As Robert Mueller's Russia investigation hung over the White House like a progressively blackening cloud, such books also allowed those who believed the president was guilty of something to point to the conduct illustrated on the page and say that he needed further investigation. As Trump rode out the election-meddling/possible obstruction of justice inquiry with blanket denials, smears against Mueller's character and statements that all was well in the White House, the exasperation from Democrats and left-leaning citizens was clear. Exposés provided solace that the president would eventually put himself in a position to get his comeuppance.

After the much-publicized telephone call between Trump and Ukrainian president Volodymyr Zelensky, many feel he has finally done it.

Public hearings are set to begin next week, with a number of officials who have already testified behind closed doors to Congress set to do so in front of the cameras. The Democrats leading the impeachment investigation have been able to curate who will get to appear — so expect some less-than-ideal cable news coverage for the president. Trump has denied any wrongdoing, as he always will, but the public will soon get a chance to make up their own mind.

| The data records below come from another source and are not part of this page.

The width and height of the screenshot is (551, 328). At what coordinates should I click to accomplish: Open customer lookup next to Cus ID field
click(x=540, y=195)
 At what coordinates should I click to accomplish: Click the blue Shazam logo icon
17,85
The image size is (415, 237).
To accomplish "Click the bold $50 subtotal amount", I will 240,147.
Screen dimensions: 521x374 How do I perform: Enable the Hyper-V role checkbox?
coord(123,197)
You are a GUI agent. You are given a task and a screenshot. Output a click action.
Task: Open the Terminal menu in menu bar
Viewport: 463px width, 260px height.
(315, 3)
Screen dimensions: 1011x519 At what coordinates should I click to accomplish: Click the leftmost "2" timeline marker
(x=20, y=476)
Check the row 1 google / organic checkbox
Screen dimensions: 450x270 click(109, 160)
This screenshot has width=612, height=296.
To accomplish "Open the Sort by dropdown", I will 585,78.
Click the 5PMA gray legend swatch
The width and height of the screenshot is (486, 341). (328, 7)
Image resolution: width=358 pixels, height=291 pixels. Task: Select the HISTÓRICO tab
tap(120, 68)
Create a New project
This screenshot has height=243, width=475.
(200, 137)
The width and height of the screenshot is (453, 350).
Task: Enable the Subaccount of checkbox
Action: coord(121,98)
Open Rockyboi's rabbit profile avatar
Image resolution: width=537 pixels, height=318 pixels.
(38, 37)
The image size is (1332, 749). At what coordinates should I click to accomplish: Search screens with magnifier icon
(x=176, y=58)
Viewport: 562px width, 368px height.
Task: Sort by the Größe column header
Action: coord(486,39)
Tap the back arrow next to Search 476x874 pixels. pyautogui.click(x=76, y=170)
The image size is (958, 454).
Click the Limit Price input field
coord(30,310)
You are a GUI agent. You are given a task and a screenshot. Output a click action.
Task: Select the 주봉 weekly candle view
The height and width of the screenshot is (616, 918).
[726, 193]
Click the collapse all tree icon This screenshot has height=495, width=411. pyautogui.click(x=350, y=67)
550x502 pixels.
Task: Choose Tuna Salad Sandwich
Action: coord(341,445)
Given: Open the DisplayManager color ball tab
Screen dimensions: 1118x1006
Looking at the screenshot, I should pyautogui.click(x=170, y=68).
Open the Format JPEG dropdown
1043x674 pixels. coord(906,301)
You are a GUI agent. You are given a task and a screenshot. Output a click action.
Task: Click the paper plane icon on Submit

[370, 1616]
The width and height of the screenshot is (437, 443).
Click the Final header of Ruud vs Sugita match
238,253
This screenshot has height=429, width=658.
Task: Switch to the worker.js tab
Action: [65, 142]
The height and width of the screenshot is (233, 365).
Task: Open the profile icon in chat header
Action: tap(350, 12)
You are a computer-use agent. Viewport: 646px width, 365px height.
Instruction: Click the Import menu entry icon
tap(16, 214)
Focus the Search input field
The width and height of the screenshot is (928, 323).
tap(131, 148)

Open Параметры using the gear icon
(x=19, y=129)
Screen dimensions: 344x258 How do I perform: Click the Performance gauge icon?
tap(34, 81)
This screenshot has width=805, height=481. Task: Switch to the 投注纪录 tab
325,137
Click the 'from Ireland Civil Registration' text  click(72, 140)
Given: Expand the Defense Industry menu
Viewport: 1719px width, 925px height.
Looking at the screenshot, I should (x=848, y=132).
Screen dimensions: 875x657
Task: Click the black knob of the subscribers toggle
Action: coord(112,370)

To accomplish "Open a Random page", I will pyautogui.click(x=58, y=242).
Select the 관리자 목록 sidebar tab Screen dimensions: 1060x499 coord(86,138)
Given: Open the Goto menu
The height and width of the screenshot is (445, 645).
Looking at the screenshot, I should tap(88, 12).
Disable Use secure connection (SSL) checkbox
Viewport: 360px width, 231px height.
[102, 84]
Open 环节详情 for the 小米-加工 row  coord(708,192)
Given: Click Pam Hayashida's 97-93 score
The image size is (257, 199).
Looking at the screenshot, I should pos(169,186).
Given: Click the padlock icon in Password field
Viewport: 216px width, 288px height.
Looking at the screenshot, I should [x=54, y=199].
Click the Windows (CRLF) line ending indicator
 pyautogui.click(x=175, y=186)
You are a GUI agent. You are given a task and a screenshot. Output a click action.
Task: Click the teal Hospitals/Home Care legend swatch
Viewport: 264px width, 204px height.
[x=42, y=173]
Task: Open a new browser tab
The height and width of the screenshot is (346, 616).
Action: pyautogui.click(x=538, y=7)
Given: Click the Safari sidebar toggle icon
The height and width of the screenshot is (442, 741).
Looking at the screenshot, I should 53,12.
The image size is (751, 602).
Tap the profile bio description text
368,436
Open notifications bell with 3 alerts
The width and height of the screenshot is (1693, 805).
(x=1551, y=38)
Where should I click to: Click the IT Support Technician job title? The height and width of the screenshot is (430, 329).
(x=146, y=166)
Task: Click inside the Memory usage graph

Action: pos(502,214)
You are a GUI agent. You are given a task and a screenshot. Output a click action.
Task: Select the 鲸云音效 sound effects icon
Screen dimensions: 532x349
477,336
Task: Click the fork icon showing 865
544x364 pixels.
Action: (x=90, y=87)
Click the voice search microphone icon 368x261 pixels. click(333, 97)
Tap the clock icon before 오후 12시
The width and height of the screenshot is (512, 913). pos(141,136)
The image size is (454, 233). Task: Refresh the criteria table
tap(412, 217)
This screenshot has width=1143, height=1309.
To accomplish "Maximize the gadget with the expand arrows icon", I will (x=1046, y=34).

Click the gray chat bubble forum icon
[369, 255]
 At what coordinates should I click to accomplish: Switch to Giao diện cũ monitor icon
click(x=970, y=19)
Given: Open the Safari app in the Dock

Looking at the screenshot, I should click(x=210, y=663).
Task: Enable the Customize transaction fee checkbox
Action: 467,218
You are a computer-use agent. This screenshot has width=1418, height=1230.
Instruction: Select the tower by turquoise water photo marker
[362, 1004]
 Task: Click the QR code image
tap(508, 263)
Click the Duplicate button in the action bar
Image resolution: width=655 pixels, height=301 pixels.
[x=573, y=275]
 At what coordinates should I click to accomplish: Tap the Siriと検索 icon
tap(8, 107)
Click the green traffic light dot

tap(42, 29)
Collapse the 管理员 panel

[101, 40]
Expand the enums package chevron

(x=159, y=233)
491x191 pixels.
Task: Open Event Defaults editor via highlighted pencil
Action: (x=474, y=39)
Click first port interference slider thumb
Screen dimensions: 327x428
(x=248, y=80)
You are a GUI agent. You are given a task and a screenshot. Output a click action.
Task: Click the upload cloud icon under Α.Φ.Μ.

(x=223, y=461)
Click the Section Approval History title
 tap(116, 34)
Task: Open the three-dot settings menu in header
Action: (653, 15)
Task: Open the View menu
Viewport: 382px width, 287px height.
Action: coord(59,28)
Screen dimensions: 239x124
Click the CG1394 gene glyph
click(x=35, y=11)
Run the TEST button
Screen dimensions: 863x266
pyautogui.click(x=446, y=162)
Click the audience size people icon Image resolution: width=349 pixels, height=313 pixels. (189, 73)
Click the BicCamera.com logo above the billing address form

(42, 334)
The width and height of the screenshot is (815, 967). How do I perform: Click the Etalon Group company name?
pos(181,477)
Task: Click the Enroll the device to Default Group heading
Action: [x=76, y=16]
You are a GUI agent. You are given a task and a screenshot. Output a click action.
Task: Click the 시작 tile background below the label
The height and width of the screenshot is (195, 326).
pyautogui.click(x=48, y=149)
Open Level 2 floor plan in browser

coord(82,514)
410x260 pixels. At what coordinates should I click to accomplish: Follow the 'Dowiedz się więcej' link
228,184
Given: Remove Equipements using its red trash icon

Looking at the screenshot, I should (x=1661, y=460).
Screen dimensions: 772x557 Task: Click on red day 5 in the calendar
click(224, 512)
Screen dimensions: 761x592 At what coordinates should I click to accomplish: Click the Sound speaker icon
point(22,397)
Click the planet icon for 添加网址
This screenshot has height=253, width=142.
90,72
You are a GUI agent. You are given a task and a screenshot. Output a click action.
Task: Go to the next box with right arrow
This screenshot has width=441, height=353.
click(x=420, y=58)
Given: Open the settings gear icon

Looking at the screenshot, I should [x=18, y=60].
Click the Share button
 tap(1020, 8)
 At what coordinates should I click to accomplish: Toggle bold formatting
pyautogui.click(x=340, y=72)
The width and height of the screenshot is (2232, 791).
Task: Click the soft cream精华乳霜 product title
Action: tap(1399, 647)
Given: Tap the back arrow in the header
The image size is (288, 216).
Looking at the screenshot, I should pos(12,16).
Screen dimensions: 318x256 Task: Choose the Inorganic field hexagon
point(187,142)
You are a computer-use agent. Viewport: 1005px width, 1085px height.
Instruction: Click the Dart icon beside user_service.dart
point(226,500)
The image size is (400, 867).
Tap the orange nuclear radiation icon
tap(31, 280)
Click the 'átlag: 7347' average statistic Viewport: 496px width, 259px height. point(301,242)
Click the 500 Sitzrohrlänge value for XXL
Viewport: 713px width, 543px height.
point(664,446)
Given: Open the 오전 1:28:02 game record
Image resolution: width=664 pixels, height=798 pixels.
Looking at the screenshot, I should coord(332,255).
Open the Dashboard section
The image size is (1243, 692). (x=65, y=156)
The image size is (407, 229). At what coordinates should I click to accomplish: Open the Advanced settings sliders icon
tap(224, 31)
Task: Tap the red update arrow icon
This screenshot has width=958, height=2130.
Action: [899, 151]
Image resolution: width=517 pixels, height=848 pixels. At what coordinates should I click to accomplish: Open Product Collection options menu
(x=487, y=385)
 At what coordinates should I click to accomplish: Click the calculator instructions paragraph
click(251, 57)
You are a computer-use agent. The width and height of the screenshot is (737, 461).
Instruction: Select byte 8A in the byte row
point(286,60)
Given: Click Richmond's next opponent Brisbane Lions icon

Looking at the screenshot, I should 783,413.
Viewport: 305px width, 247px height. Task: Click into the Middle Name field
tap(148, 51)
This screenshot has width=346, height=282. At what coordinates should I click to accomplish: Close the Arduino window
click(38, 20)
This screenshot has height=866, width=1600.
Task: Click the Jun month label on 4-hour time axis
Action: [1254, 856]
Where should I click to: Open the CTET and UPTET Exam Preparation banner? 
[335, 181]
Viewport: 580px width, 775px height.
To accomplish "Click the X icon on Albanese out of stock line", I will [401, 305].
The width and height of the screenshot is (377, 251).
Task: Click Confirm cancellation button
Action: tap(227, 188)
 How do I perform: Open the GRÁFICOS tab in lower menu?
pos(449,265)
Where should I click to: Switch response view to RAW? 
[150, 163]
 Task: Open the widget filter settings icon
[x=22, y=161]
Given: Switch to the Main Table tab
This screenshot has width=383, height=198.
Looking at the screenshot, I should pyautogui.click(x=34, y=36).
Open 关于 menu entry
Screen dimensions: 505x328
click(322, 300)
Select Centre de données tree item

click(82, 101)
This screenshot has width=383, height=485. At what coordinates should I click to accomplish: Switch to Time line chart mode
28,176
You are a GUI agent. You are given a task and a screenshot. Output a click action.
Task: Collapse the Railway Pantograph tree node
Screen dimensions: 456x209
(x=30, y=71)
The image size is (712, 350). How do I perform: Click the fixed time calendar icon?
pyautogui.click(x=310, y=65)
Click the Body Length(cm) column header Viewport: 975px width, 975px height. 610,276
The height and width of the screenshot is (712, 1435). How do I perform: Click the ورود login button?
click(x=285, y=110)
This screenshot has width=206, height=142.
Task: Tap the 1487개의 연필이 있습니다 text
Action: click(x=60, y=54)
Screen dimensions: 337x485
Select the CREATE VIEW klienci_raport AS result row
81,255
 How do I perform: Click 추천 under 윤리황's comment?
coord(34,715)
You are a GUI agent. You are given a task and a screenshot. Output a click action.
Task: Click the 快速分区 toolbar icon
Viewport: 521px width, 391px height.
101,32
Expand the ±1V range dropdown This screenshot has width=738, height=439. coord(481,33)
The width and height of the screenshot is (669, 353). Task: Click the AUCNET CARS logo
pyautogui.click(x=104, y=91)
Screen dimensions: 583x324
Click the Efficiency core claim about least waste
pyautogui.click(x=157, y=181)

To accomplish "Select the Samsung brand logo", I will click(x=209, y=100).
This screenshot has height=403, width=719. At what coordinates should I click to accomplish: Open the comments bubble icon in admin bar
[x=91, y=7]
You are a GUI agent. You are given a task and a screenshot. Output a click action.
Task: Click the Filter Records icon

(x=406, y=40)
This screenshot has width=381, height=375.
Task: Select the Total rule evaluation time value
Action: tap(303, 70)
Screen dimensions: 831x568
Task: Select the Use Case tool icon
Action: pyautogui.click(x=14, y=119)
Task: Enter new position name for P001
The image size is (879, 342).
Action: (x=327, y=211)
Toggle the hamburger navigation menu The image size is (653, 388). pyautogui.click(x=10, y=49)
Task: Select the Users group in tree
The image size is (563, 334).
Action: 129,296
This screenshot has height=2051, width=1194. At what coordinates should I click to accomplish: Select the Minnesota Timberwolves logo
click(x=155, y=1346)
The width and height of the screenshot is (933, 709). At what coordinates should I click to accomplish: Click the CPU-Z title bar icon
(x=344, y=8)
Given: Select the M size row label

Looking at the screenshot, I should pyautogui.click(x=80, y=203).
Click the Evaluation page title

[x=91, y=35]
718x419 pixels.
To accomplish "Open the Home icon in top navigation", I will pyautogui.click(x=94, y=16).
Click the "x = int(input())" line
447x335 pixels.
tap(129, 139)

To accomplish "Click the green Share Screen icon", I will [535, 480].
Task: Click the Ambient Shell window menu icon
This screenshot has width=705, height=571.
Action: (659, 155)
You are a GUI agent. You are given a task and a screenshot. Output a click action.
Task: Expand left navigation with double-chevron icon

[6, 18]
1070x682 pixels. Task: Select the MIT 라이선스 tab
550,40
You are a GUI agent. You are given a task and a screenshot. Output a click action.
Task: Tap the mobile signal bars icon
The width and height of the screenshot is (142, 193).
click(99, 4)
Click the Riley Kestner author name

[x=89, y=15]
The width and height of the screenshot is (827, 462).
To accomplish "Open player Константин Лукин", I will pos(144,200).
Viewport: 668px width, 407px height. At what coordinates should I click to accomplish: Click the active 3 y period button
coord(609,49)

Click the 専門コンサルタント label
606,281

The Democrats believe that the advantage they have with Ukraine over the Mueller investigation is that events are happening in real time, and testimony is revealing new elements quickly and frequently. That’s good news for them, and bad news for authors like the one of A Warning. For those seeking to understand what drives the Trump White House, and those who believe the president does not act in a way befitting of his high office, a tell-all book is now less of the attention-grabber it once was. We’re into much more high-stakes territory now, and whether or not government officials have given up on trying to restrain Donald Trump’s worst impulses is fast becoming irrelevant.